Hedefler:
A. Kayıtların başından "75 ans Element type: text (51, 51)" ifadesini içeren satıra kadar uzanan bölümü, o satır da dahil, satır satır birebir aktarın.
B. Trafik çarpışması mağdurlarını anlatan metni kaldığı yerden sürdürün.

Alıntı metin:
____

Trafik çarpışmalarında en büyük sorun, çarpışma sonrasında yaşanan ve ödül gibi
cezalarla sonuçlanan, mağdurların mağduriyetini daha da artıran yargı
sürecidir.
Çarpışma sonrasında alınacak ya da
alınması gereken rehabilitasyon ve psikolojik destek
sürecinde de Aile ve Sosyal
Politikalar Bakanlığı devreye girer. Bir de çarpışma sonrası sakatlıklar
vardır.
Uzun, yıpratıcı ve çözümsüz bir süreçtir
trafik mağdurlarının yaşadığı . Haklarımızı, bu haklara nasıl ulaşacağımızı,
davamıza nasıl sahip çıkacağımızı ve haklıyken nasıl haksız duruma
düşmeyeceğimizi hala bilmiyoruz.
Vazgeçmek,
yapacağın en son şey olsun ki, vazgeçtiğinde, "keşke" diyebileceğin
bir şey kalmasın… “Avrupa
Trafik Mağdurları Federasyonu” FEVR ‘in yaptırmış olduğu araştırmaya göre
ölümlü trafik çarpışması sonrasında yaşanılan ölüm acısı, 1/3 oranında insanın
çarpışmadan sonraki 3 yıl içerisinde intihar ettiğini, %62 oranında insanın da
depresyon altında olduğunu göstermektedir. Biz de bu mağdurlardan biriyiz. Ve
ne yazık ki ne ilk, ne de sonuncu olacağız.
Ateş düştüğü yeri yakıyor ama trafik
çarpışmalarının yol açtığı gerçek yangın çok daha fazlasını içeriyor. Özellikle
45 yaş altı ölümlerin birinci nedeni trafik çarpışmaları. Bu çarpışmalar
ülkemizde ve dünyada her gün, birçok ailenin hayatını karartmaya devam ediyor.
Çarpışma nedeni ile yaşanan acı
kayıplar, yaralanmalar ve sakat kalmalar, mağdurların ve mağdur yakınlarının
yaşam kalitesini düşürüyor. Çarpışma sonrası, özellikle yargı safhasında
verilen/alınan cezaların yetersizliği, mağdurların acıları ve kayıplarının
yanında haklı olduklarını ispatlama/kanıtlama çabaları, adalet ve sigorta
kurumları ile yaşanan iletişimsizlik, ortaya çıkan sorunların çözümsüz
kalmasına neden oluyor.

____

Sağlanan veriler:

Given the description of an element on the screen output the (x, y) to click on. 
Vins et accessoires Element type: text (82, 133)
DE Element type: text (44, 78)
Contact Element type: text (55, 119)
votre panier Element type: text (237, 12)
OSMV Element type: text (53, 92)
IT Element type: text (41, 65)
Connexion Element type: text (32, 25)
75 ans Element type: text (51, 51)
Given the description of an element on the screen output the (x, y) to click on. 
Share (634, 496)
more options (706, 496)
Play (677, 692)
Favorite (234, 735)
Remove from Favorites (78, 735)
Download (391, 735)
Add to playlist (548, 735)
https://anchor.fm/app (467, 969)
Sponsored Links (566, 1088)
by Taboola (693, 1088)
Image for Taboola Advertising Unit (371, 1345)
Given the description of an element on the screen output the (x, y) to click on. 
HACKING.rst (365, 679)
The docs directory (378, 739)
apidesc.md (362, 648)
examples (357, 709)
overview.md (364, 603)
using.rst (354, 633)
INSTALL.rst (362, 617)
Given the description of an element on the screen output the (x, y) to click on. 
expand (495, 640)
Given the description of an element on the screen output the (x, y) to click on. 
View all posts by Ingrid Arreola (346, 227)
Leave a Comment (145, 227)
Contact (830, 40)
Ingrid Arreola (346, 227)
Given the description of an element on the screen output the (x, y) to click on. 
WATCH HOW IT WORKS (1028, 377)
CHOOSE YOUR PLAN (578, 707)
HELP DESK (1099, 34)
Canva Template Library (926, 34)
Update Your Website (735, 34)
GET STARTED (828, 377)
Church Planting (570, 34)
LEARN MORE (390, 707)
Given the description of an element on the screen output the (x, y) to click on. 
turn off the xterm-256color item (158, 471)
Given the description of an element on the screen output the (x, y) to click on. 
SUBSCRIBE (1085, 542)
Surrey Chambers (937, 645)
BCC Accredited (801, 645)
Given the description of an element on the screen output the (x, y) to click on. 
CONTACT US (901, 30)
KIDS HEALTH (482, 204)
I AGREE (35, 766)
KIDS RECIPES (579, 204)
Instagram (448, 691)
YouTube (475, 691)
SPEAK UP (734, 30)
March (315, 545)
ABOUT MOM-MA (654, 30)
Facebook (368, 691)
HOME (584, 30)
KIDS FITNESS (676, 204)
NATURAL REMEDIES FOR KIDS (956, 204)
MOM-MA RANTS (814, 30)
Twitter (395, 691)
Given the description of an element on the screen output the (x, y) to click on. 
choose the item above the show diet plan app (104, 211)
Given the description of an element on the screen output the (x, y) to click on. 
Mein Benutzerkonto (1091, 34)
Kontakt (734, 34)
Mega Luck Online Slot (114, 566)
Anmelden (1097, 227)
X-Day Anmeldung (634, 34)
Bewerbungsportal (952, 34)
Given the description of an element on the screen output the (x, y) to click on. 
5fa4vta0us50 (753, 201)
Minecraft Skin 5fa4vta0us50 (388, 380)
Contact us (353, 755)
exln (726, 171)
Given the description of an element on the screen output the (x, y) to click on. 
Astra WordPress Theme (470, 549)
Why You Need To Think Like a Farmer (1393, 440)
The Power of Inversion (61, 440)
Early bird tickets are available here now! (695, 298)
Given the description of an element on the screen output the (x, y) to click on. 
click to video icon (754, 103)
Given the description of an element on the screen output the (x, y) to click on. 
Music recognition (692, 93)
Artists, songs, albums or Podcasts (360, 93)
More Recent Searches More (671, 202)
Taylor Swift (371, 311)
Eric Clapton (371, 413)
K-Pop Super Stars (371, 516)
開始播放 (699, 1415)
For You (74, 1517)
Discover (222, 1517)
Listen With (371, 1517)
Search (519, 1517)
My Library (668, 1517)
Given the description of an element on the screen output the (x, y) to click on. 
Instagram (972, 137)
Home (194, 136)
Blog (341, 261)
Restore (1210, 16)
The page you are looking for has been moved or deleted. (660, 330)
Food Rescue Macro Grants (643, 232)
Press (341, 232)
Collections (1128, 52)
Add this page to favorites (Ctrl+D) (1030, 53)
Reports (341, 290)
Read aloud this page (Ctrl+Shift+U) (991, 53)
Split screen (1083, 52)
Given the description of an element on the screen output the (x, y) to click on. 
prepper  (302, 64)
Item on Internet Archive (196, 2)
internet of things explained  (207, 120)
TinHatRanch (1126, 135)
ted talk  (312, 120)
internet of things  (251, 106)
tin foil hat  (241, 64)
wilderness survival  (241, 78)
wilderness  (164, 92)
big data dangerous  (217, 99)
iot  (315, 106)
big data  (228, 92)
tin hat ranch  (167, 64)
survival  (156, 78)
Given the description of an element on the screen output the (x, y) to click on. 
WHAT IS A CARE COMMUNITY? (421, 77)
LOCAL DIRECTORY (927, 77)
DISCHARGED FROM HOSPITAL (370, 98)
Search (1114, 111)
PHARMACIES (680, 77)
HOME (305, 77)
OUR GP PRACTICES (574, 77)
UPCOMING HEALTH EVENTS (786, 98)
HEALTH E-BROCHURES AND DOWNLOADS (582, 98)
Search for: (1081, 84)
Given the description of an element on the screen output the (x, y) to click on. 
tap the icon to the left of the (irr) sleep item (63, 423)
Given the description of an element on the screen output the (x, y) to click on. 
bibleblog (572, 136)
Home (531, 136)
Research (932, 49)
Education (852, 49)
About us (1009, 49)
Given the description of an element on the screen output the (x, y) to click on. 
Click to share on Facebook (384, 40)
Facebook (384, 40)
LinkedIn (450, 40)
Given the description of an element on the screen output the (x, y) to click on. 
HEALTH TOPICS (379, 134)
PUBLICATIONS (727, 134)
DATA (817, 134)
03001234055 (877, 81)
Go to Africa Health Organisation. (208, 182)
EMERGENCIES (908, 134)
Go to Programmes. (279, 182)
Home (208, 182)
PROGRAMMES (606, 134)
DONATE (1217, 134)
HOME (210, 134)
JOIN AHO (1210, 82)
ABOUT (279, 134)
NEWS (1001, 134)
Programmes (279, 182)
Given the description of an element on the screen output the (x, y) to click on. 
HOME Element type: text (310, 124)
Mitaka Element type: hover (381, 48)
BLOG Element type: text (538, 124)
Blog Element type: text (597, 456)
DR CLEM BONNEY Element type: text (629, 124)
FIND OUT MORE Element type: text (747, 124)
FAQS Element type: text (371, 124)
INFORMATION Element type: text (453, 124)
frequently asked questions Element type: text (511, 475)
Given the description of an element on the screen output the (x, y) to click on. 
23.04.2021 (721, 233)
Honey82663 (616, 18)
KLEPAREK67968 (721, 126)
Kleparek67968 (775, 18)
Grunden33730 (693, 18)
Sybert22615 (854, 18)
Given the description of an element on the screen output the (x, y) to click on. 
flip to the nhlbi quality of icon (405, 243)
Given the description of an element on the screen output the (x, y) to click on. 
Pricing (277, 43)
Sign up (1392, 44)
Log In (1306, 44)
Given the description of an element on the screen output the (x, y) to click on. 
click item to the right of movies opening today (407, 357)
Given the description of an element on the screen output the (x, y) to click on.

____

Görev yanıtları:
A.
Given the description of an element on the screen output the (x, y) to click on. 
Vins et accessoires Element type: text (82, 133)
DE Element type: text (44, 78)
Contact Element type: text (55, 119)
votre panier Element type: text (237, 12)
OSMV Element type: text (53, 92)
IT Element type: text (41, 65)
Connexion Element type: text (32, 25)
75 ans Element type: text (51, 51)

B.
Trafik Mağdurlarının bir de duygusal
anlamda yaşadıkları vardır. Kayıplar, arkada kalmak ve sakatlık sonrasında
yaşama devam etmek. Bir gün önce sokakta yürürken tekerlekli sandalye ile
yaşama devam etmek ya da bir uzvunuzu kaybederek yaşama tutunmak hiç de kolay
değildir. Trafik çarpışmaları sonradan olan engellilik durumunda ilk sıralarda
yer alan
en önemli etkendir. Ve trafik
çarpışmaları bir halk sağlığı sorunudur…
Siz hiç yollarda en sevdiğinizi
kaybettiniz mi? Oğlunuzu, kızınızı, eşinizi ya da dostunuzu, bir anda “hoşçakal bile diyemeden” büyük bir
sorumsuzluk ve dikkatsizlik sonucu kaybettiniz mi? İnsan çok yakınını
kaybettiği zaman, bir anda ne kadar çaresiz olduğunu görüyor ve hiç bir şey
yapamıyor. Sadece boğazına bir düğüm takılıyor ve o düğümle yaşamaya alışıyor…
Travma kelime anlamı olarak, sarsan, zedeleyen ve zarar veren fiziksel,
kimyasal ve psikolojik etkiler olarak tanımlanıyor. Trafik çarpışmaları da sarsan, zedeleyen ve
zarar veren travmatik bir olaydır.
YARGILAMADA TRAFİK MAĞDURLARININ EN
BÜYÜK SORUNU! İNSAN ODAKLI YARGILAMANIN
YAPILMAMASI VE MADDİ SONUÇLAR ORTAYA ÇIKARILARILARAK DAVALARIN SONUÇLANDIRILMASIDIR
Ben
bir trafik mağduruyum, kardeşimi kaybettim, çok fazla keşkemiz kaldı bizim. Ama en büyük
keşkelerimiz yine yargı sürecinde oldu. Benim gibi pek çok trafik mağduru da
yargı sürecinde hep keşkelerle yaşadı.
Kapsamlı bir soruşturma yapılmadı.
Müşteki taraf olarak hiçbir zaman
mahkeme tarafından isteklerimiz dinlenmedi.
İsteklerimizin haklılığını hiçbir
şekilde mahkeme heyetine anlatamadık.
Bilirkişiler maddi hata üzerine
yoğunlaşarak değerlendirdiği dosyalarda yine maddi sonuçlar çıkarıp, insani
değerleri yok saydılar.
Bizim ve diğer mağdurların ne durumda
olduğumuzu hiç düşünmedi adalet, kader dedi… Adli tıp bunu doğrular şekilde
rapor gönderdi.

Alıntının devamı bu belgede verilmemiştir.